START Source records

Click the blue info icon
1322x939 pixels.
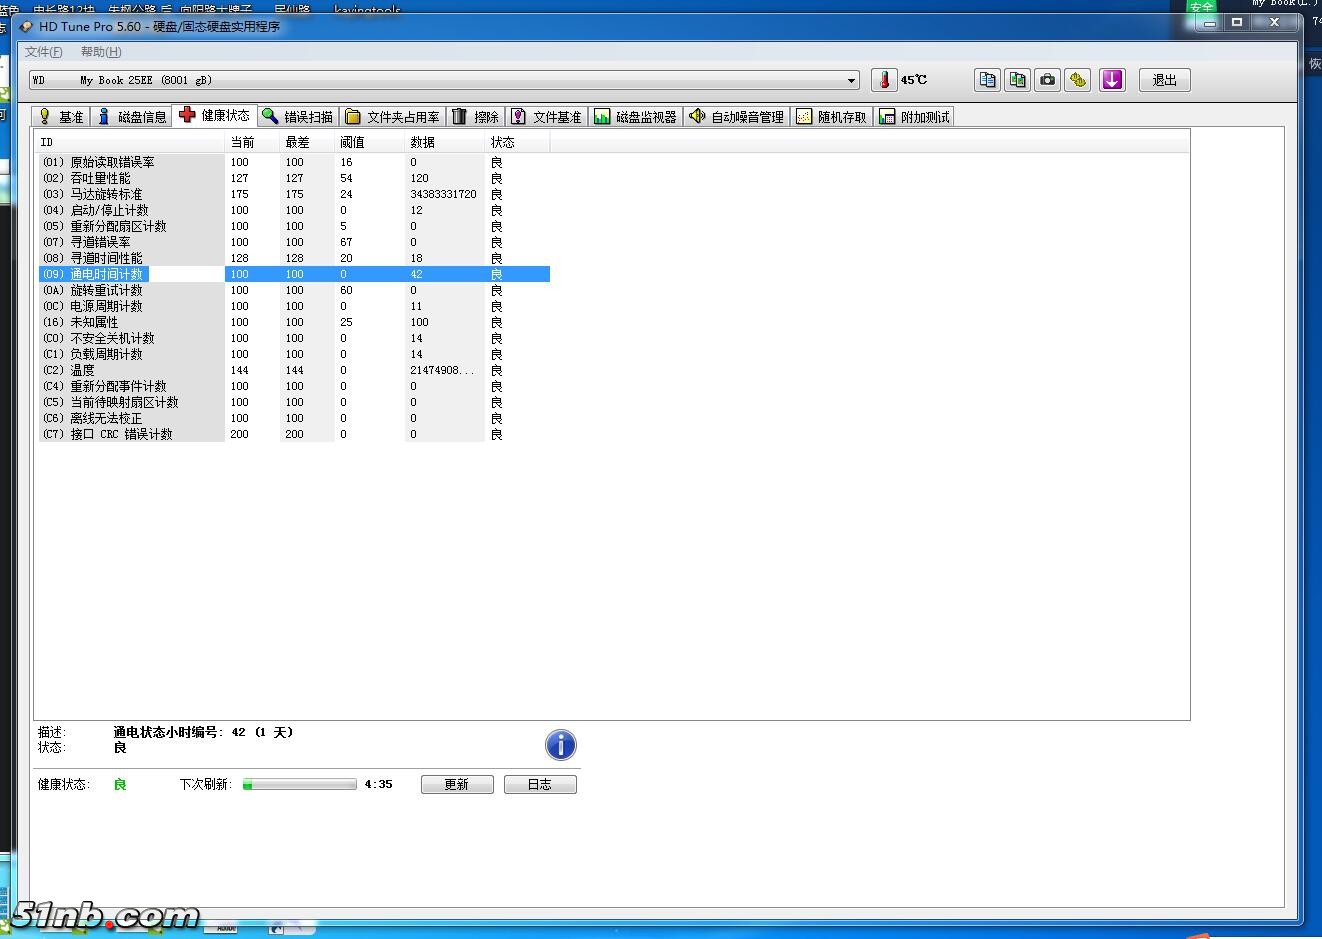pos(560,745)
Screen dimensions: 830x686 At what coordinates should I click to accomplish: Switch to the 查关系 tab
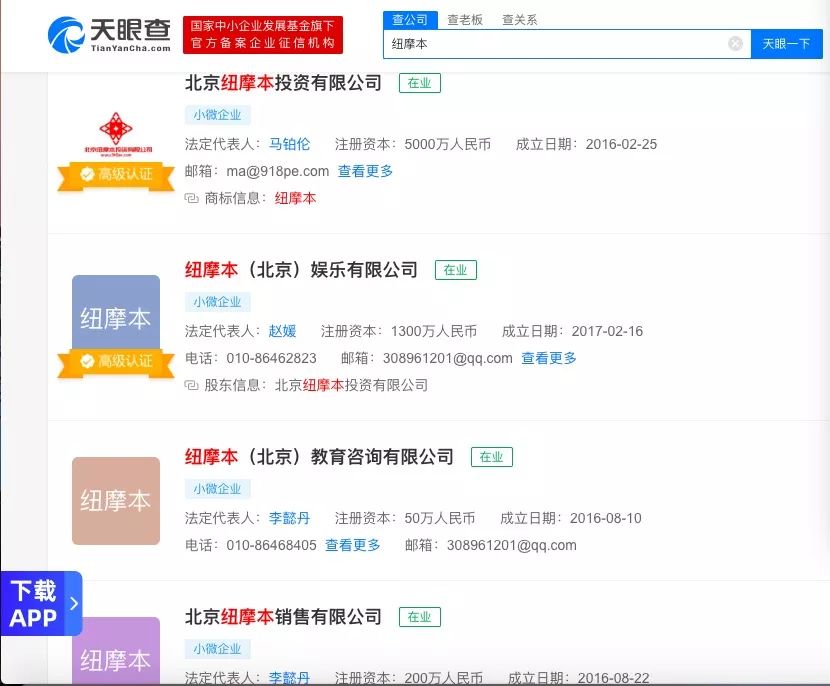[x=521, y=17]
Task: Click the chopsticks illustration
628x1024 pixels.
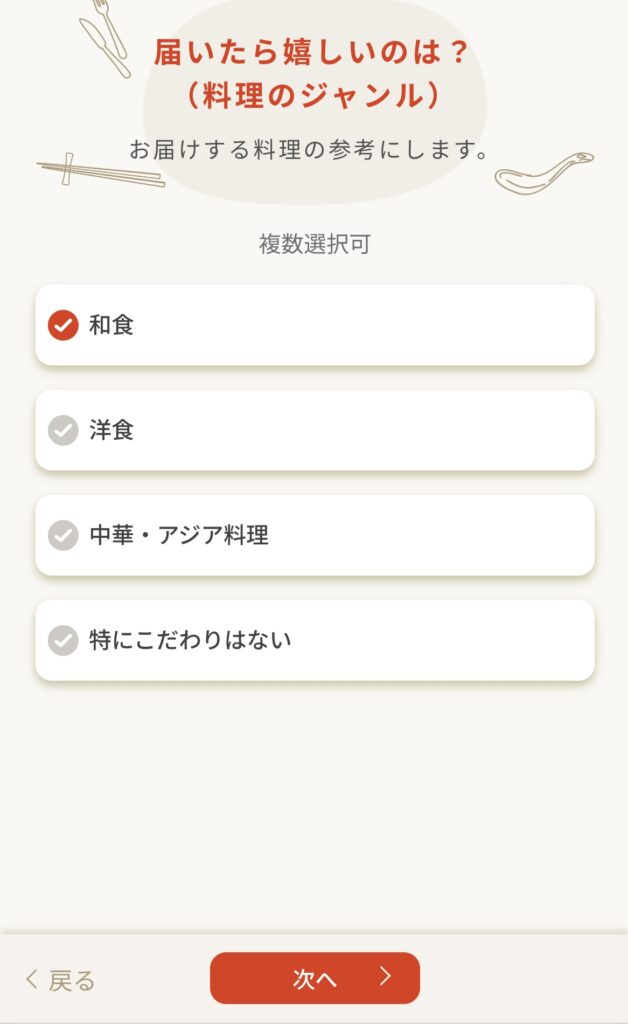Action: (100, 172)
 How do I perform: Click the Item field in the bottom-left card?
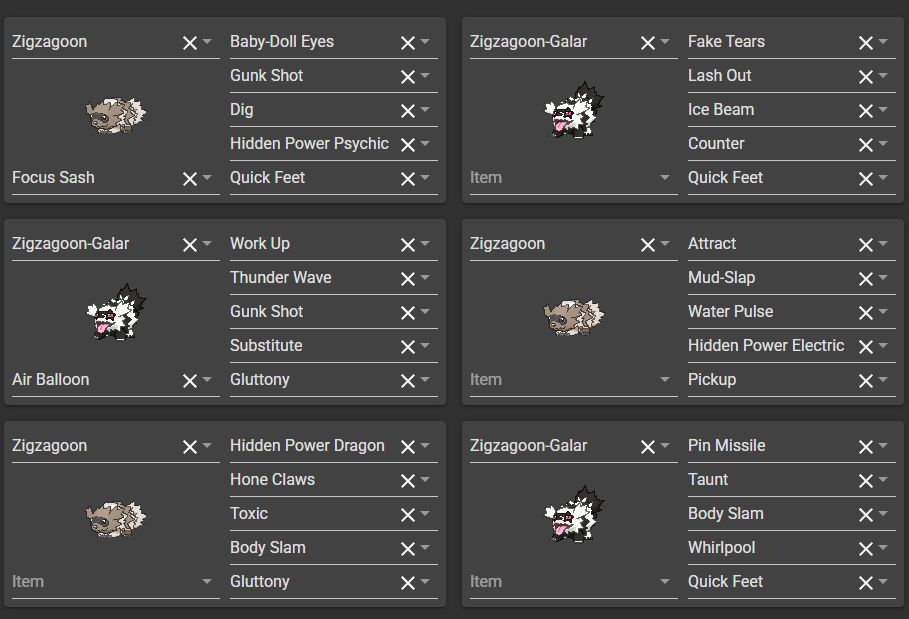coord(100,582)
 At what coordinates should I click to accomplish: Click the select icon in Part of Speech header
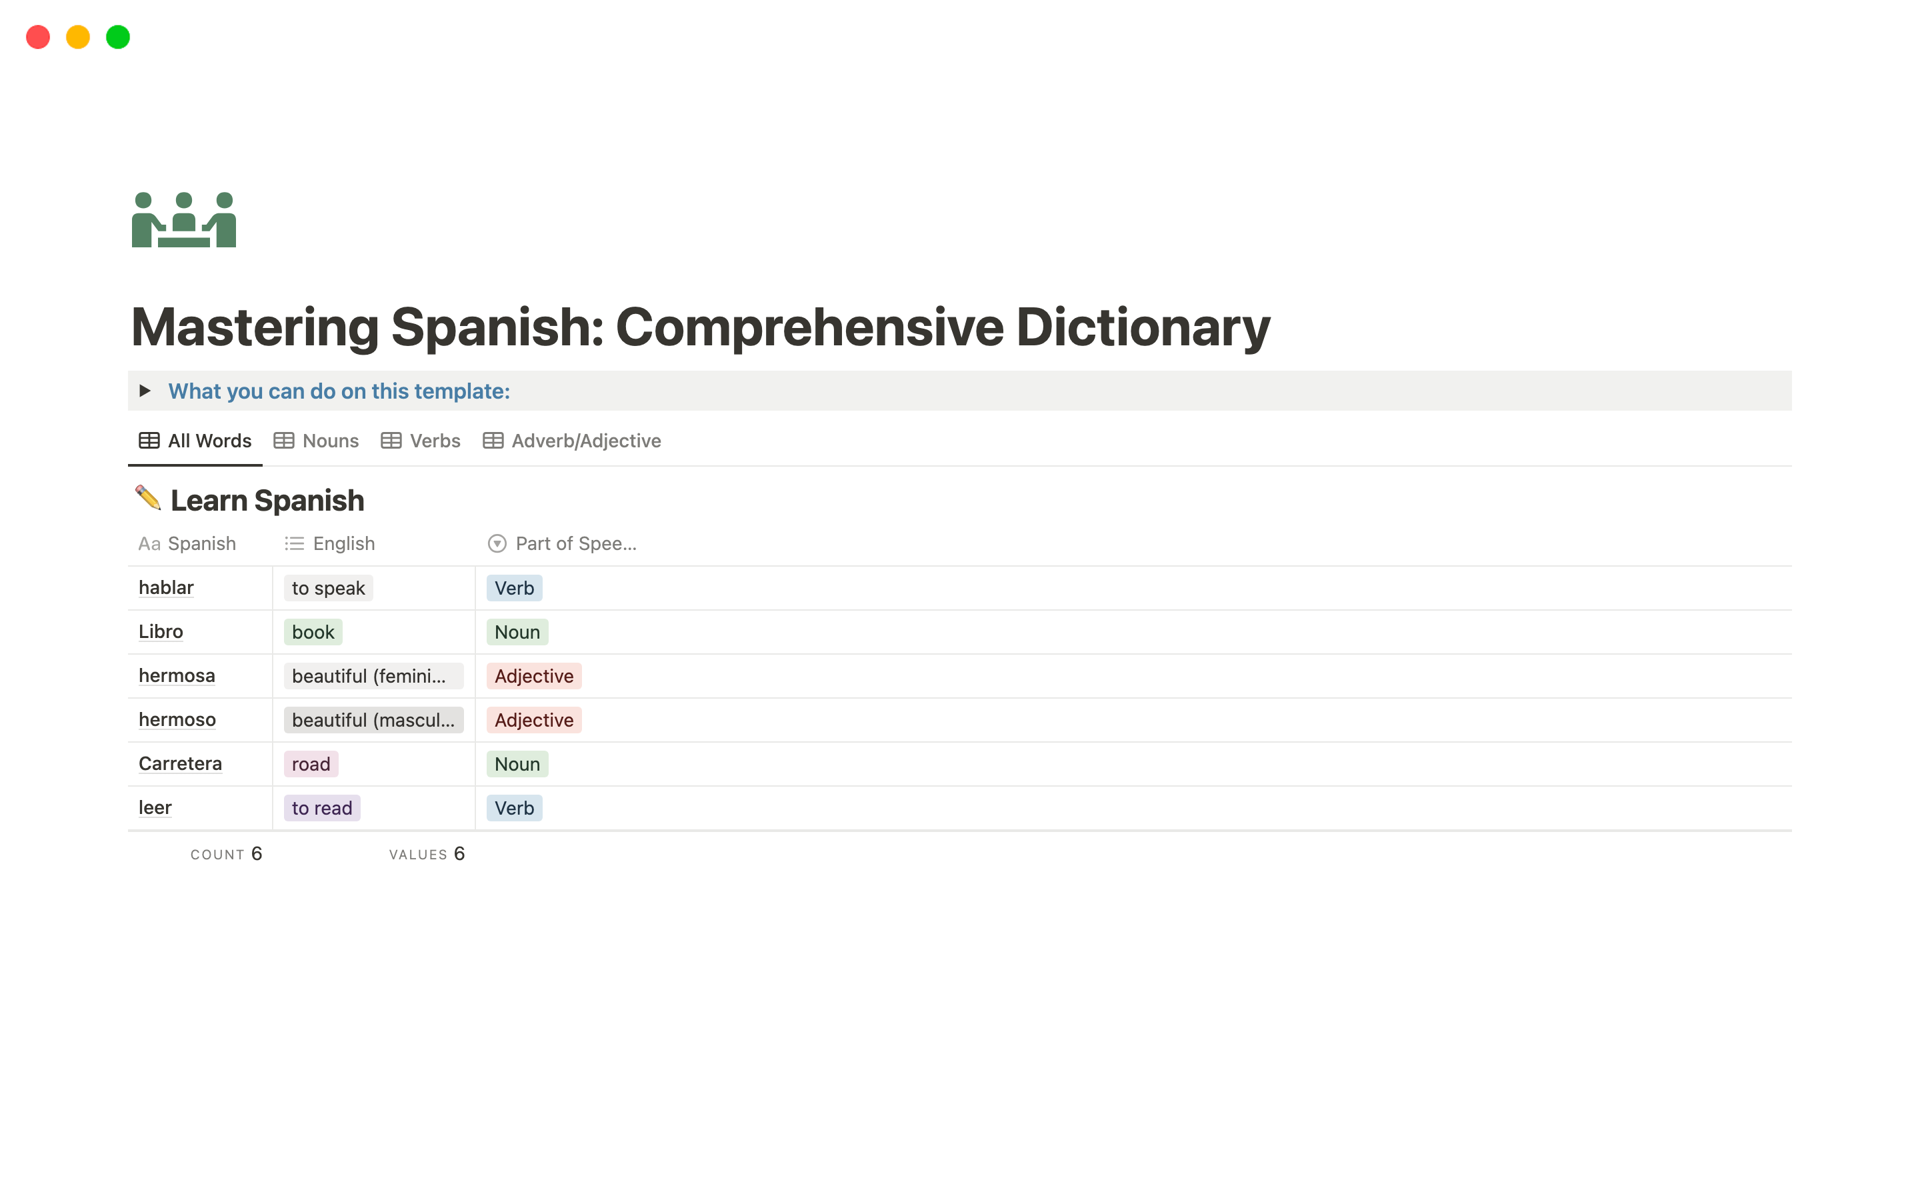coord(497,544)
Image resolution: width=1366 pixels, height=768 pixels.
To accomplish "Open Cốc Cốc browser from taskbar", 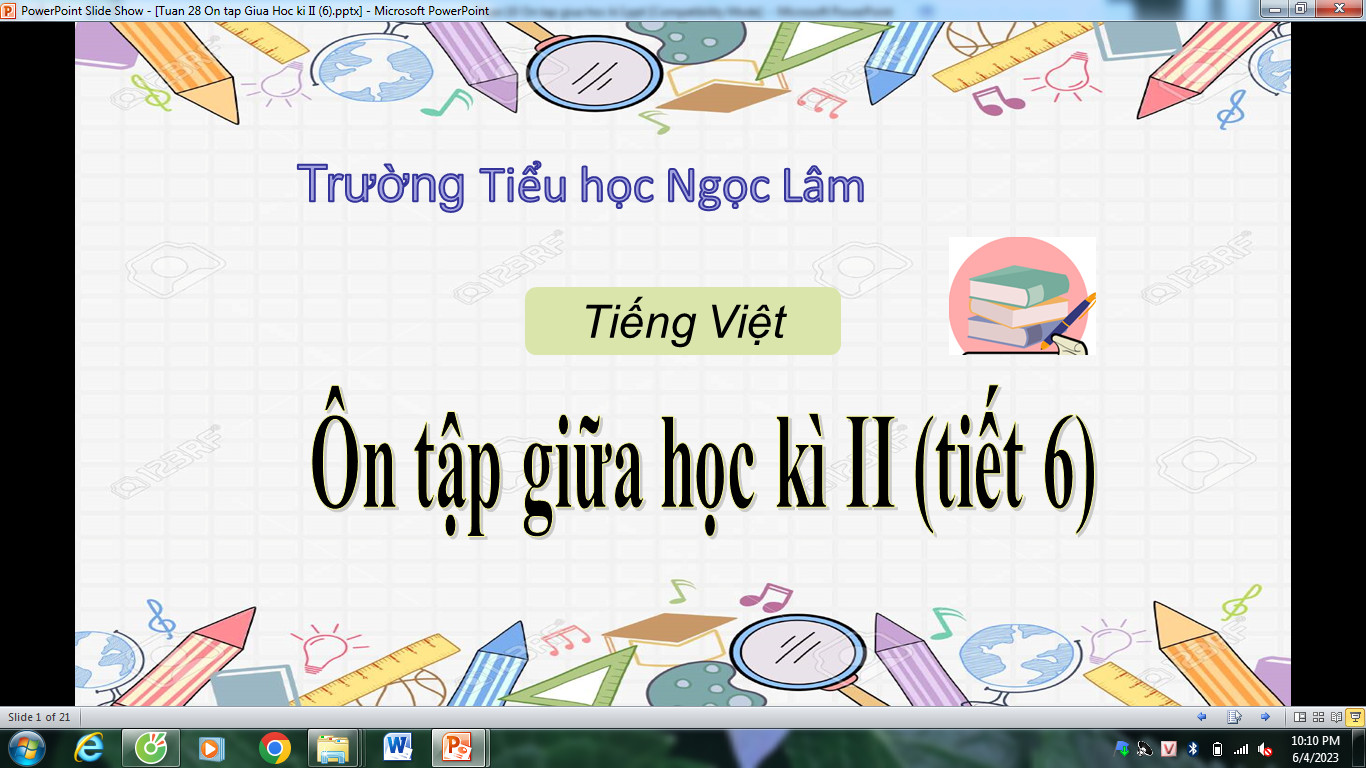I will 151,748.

END Source records

Task goal: Return exactly the lines that appear in the data above between the line containing "628x1024 pixels." and the line containing "Image resolution: width=1366", both of which are included, and leave the pictures out.

Result of this exercise:
628x1024 pixels.
Action: (100, 172)
 How do I perform: Click the Item field in the bottom-left card?
coord(100,582)
 At what coordinates should I click to accomplish: Click the select icon in Part of Speech header
coord(497,544)
Image resolution: width=1366 pixels, height=768 pixels.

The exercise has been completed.